迈向可靠的医学大语言模型：医学咨询中大语言模型置信度估计的基准测试与增强 (Towards Reliable Medical LLMs: Benchmarking and Enhancing Confidence Estimation of Large Language Models in Medical Consultation)

Large-scale language models (LLMs) often offer clinical judgments based on incomplete information, increasing the risk of misdiagnosis. Existing studies have primarily evaluated confidence in single-turn, static settings, overlooking the coupling between confidence and correctness as clinical evidence accumulates during real consultations, which limits their support for reliable decision-making. We propose the first benchmark for assessing confidence in multi-turn interaction during realistic medical consultations. Our benchmark unifies three types of medical data for open-ended diagnostic generation and introduces an information sufficiency gradient to characterize the confidence-correctness dynamics as evidence increases. We implement and compare 27 representative methods on this benchmark; two key insights emerge: (1) medical data amplifies the inherent limitations of token-level and consistency-level confidence methods, and (2) medical reasoning must be evaluated for both diagnostic accuracy and information completeness. Based on these insights, we present MedConf, an evidence-grounded linguistic self-assessment framework that constructs symptom profiles via retrieval-augmented generation, aligns patient information with supporting, missing, and contradictory relations, and aggregates them into an interpretable confidence estimate through weighted integration. Across two LLMs and three medical datasets, MedConf consistently outperforms state-of-the-art methods on both AUROC and Pearson correlation coefficient metrics, maintaining stable performance under conditions of information insufficiency and multimorbidity. These results demonstrate that information adequacy is a key determinant of credible medical confidence modeling, providing a new pathway toward building more reliable and interpretable large medical models.

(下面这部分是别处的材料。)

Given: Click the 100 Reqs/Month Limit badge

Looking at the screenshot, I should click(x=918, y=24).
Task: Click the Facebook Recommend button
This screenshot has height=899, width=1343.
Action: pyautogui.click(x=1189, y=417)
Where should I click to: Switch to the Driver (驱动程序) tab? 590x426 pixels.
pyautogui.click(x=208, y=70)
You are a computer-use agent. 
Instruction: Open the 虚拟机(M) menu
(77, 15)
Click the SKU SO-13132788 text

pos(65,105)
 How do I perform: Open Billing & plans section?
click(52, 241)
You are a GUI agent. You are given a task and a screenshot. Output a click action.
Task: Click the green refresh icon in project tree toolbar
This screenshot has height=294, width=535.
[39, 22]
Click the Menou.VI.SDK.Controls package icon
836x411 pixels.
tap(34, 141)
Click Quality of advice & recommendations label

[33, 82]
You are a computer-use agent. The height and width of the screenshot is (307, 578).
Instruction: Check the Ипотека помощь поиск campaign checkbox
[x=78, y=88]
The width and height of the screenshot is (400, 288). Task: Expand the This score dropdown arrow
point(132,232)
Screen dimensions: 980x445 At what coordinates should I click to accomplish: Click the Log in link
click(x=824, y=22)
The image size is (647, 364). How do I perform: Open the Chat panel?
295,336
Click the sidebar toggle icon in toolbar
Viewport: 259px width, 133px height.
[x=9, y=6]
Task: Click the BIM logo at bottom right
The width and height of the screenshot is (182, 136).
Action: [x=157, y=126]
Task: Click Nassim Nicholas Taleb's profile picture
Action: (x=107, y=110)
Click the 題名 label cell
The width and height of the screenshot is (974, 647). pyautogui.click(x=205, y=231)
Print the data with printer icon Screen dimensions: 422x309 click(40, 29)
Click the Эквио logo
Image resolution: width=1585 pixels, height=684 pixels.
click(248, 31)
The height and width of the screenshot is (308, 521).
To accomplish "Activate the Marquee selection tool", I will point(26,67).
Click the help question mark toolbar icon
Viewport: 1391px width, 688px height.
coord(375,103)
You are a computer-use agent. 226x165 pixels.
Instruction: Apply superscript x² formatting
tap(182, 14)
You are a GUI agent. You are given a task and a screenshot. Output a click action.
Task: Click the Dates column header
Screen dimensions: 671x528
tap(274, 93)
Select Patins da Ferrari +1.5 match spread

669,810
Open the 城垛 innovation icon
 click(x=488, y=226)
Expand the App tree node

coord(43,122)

翻译：大规模语言模型（LLMs）常基于不完整信息提供临床判断，增加了误诊风险。现有研究主要在单轮静态场景中评估置信度，忽视了真实咨询过程中随着临床证据积累而产生的置信度与正确性之间的耦合关系，这限制了其对可靠决策的支持。我们提出了首个面向真实医学咨询多轮交互场景的置信度评估基准。该基准统一整合了三种类型的医学数据以支持开放式诊断生成，并引入信息充分性梯度来刻画证据增加过程中置信度-正确性的动态变化。我们在该基准上实现并比较了27种代表性方法，得到两个关键发现：（1）医学数据放大了词元级和一致性级置信度方法的固有局限性；（2）医学推理必须同时评估诊断准确性和信息完整性。基于这些发现，我们提出了MedConf——一个基于证据的语言自评估框架，该框架通过检索增强生成构建症状画像，将患者信息与支持性、缺失性和矛盾性关系进行对齐，并通过加权集成将其聚合为可解释的置信度估计。在两个LLM和三个医学数据集上的实验表明，MedConf在AUROC和皮尔逊相关系数指标上均持续优于现有最优方法，且在信息不足和多病共存条件下保持稳定性能。这些结果证明信息充分性是构建可信医学置信度模型的关键决定因素，为构建更可靠、可解释的大型医学模型提供了新路径。